-------- Input material

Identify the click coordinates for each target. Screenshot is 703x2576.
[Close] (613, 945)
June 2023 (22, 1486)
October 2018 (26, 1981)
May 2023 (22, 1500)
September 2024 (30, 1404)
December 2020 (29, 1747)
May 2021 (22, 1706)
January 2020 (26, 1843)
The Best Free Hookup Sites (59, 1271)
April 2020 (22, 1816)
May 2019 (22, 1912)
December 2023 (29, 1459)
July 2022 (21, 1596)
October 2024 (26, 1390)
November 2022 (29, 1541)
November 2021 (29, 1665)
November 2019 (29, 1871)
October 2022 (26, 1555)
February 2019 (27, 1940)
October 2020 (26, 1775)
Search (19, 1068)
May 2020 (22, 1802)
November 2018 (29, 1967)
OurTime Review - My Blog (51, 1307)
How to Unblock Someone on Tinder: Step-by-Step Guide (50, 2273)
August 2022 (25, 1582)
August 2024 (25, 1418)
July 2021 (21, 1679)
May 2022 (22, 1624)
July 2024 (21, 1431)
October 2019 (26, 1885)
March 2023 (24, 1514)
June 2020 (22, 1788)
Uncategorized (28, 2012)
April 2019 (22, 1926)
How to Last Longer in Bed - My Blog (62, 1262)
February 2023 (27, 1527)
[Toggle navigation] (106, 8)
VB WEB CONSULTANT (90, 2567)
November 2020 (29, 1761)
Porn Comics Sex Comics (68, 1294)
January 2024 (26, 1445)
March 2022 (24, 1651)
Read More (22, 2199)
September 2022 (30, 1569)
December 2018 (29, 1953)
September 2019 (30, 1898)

----------------

▶ Exercise
Starting with the line that contains "[Toggle navigation] (106, 8)", restate every line through the end of the records above, exactly and with no other lines.

▶ Reply
[Toggle navigation] (106, 8)
VB WEB CONSULTANT (90, 2567)
November 2020 (29, 1761)
Porn Comics Sex Comics (68, 1294)
January 2024 (26, 1445)
March 2022 (24, 1651)
Read More (22, 2199)
September 2022 (30, 1569)
December 2018 (29, 1953)
September 2019 (30, 1898)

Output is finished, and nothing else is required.